═══ Supplied material ═══
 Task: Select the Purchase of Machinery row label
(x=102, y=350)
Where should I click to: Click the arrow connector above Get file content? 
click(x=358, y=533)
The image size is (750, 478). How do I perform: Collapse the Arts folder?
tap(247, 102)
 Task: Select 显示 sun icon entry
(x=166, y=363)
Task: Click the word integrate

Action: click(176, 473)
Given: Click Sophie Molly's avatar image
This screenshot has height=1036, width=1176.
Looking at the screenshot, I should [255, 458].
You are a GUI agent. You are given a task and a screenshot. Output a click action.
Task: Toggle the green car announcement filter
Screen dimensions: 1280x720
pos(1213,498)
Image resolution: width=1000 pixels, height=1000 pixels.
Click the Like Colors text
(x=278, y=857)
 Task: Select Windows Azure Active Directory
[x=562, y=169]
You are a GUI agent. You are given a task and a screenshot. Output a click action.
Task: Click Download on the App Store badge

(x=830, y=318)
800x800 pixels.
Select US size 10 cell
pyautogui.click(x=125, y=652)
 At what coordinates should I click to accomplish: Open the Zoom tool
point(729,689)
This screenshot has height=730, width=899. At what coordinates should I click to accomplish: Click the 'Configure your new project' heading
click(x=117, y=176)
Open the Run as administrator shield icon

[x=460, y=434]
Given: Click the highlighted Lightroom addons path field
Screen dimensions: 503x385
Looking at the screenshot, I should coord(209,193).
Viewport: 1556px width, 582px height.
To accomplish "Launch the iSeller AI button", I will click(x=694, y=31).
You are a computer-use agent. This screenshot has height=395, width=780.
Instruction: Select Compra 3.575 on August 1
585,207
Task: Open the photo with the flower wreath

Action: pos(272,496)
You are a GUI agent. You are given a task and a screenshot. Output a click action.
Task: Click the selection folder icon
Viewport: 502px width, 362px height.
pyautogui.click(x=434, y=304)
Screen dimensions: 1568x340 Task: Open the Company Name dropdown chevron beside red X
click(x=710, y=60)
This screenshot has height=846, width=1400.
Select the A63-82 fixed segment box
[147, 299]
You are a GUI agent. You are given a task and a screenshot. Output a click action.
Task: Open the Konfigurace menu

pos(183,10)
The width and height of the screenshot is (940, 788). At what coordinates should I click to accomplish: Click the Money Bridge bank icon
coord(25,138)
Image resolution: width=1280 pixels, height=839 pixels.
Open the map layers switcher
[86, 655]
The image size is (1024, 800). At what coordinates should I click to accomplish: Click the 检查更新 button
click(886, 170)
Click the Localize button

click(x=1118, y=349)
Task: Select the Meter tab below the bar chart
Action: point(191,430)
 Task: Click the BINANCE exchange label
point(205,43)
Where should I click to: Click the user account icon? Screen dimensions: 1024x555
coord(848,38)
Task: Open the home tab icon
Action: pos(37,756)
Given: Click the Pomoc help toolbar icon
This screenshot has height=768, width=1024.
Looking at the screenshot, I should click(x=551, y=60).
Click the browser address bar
═══
• [Task]
Once the line with "Viewport: 502px width, 362px height." is found in the records above, print exactly that line and every line after it through the line with "Image resolution: width=1280".

• [Output of the task]
Viewport: 502px width, 362px height.
pyautogui.click(x=434, y=304)
Screen dimensions: 1568x340 Task: Open the Company Name dropdown chevron beside red X
click(x=710, y=60)
This screenshot has height=846, width=1400.
Select the A63-82 fixed segment box
[147, 299]
You are a GUI agent. You are given a task and a screenshot. Output a click action.
Task: Open the Konfigurace menu

pos(183,10)
The width and height of the screenshot is (940, 788). At what coordinates should I click to accomplish: Click the Money Bridge bank icon
coord(25,138)
Image resolution: width=1280 pixels, height=839 pixels.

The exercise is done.